- [Extracted information]
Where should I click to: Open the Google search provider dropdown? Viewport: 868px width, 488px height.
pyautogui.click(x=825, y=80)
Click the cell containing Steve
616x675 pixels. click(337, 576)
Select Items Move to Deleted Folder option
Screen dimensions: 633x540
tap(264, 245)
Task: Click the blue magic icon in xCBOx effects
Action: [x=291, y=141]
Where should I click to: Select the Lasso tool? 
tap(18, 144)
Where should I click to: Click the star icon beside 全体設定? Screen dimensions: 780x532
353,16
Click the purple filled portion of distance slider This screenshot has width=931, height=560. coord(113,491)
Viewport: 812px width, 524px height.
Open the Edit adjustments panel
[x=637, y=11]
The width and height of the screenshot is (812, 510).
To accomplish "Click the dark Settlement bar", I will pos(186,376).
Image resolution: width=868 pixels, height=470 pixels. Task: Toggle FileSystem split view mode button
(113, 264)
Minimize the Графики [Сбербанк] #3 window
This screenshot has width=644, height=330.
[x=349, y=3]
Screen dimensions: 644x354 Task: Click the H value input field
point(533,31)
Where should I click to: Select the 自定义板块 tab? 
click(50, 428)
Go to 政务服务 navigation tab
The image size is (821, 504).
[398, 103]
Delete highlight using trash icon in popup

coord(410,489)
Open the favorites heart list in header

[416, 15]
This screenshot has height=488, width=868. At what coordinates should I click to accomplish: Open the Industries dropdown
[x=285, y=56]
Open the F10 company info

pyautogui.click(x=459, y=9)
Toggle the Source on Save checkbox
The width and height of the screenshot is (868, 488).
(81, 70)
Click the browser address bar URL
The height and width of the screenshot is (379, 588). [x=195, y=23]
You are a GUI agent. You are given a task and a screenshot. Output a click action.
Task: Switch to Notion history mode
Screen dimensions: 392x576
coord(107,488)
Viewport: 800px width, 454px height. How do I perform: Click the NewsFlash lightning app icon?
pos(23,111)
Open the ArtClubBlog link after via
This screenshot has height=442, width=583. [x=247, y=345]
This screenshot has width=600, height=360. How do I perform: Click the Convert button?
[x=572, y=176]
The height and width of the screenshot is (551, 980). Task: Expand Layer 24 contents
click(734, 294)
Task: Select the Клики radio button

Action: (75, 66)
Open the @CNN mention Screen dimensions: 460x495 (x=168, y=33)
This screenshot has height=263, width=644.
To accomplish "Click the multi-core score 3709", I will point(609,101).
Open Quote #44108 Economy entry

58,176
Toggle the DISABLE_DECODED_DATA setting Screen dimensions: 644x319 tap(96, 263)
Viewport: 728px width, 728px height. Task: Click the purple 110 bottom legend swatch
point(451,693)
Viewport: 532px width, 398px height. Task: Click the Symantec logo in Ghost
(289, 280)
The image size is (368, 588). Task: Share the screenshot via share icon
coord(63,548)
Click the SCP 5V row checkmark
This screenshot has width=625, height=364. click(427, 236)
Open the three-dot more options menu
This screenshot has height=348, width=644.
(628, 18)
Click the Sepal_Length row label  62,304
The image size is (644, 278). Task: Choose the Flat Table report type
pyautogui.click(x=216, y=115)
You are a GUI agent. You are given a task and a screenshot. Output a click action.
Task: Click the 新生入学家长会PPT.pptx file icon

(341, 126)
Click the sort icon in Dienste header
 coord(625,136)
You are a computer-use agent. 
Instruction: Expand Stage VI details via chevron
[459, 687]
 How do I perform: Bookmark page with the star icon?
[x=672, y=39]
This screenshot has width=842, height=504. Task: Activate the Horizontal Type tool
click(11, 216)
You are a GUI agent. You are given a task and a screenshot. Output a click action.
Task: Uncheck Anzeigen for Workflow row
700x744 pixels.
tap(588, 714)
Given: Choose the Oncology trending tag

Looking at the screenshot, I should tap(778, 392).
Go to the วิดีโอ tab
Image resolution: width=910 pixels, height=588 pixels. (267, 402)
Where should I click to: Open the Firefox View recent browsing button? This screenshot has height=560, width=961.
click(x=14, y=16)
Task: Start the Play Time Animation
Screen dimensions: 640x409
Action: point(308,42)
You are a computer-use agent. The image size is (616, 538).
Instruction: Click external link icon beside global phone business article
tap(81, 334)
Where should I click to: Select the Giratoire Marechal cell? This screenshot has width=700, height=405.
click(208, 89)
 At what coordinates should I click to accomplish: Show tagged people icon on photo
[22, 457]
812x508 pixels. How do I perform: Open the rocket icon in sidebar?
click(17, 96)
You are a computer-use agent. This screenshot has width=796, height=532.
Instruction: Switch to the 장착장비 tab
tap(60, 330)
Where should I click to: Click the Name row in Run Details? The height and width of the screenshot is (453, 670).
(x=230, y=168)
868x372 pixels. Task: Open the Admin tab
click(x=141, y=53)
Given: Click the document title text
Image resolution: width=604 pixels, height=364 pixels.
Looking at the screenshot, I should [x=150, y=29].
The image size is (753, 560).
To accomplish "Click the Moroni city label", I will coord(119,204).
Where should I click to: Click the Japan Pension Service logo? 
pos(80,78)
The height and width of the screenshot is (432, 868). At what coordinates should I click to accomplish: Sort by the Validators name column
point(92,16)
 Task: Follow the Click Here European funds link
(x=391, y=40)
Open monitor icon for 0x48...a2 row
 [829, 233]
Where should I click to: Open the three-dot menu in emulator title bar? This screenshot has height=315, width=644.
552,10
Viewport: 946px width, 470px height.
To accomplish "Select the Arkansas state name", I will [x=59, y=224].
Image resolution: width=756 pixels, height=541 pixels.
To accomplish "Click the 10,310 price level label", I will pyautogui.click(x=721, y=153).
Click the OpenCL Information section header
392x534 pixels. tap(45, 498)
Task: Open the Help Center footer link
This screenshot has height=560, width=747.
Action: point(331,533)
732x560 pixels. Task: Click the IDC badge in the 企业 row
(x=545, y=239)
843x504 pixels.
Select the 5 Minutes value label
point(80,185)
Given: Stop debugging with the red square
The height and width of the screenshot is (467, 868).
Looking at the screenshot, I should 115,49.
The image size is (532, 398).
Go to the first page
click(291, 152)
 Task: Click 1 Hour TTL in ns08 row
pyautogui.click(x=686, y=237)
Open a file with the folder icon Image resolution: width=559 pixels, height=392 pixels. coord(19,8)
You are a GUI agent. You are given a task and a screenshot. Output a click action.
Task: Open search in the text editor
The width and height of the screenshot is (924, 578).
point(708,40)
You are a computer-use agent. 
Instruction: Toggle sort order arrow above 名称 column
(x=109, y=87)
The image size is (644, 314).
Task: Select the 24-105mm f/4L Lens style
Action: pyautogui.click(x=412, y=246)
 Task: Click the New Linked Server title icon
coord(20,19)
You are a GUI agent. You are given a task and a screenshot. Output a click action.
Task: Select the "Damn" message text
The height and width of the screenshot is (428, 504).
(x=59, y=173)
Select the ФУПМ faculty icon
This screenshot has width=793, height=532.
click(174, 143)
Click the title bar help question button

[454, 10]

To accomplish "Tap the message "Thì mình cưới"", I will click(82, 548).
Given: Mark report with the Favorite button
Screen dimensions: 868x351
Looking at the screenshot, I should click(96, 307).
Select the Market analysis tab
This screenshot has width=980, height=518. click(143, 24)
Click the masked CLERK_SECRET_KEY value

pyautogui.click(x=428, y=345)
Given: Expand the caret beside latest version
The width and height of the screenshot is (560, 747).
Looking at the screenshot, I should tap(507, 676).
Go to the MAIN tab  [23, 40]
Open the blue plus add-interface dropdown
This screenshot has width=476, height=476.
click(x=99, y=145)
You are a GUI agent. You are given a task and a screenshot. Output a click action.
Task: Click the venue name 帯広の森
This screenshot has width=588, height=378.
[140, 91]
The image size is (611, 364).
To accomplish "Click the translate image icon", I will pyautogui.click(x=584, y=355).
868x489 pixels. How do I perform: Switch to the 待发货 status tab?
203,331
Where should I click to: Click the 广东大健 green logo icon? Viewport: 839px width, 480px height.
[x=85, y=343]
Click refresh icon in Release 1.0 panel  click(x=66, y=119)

- [Aim of the task] Print, from the entries above, the line with "Where should I click to: Select the Giratoire", the line with "Image resolution: width=756" and all lines between them, exactly and with nothing else.

- [Written reply]
Where should I click to: Select the Giratoire Marechal cell? This screenshot has width=700, height=405.
click(208, 89)
 At what coordinates should I click to accomplish: Show tagged people icon on photo
[22, 457]
812x508 pixels. How do I perform: Open the rocket icon in sidebar?
click(17, 96)
You are a computer-use agent. This screenshot has width=796, height=532.
Instruction: Switch to the 장착장비 tab
tap(60, 330)
Where should I click to: Click the Name row in Run Details? The height and width of the screenshot is (453, 670).
(x=230, y=168)
868x372 pixels. Task: Open the Admin tab
click(x=141, y=53)
Given: Click the document title text
Image resolution: width=604 pixels, height=364 pixels.
Looking at the screenshot, I should [x=150, y=29].
The image size is (753, 560).
To accomplish "Click the Moroni city label", I will coord(119,204).
Where should I click to: Click the Japan Pension Service logo? 
pos(80,78)
The height and width of the screenshot is (432, 868). At what coordinates should I click to accomplish: Sort by the Validators name column
point(92,16)
 Task: Follow the Click Here European funds link
(x=391, y=40)
Open monitor icon for 0x48...a2 row
 [829, 233]
Where should I click to: Open the three-dot menu in emulator title bar? This screenshot has height=315, width=644.
552,10
Viewport: 946px width, 470px height.
To accomplish "Select the Arkansas state name", I will [x=59, y=224].
Image resolution: width=756 pixels, height=541 pixels.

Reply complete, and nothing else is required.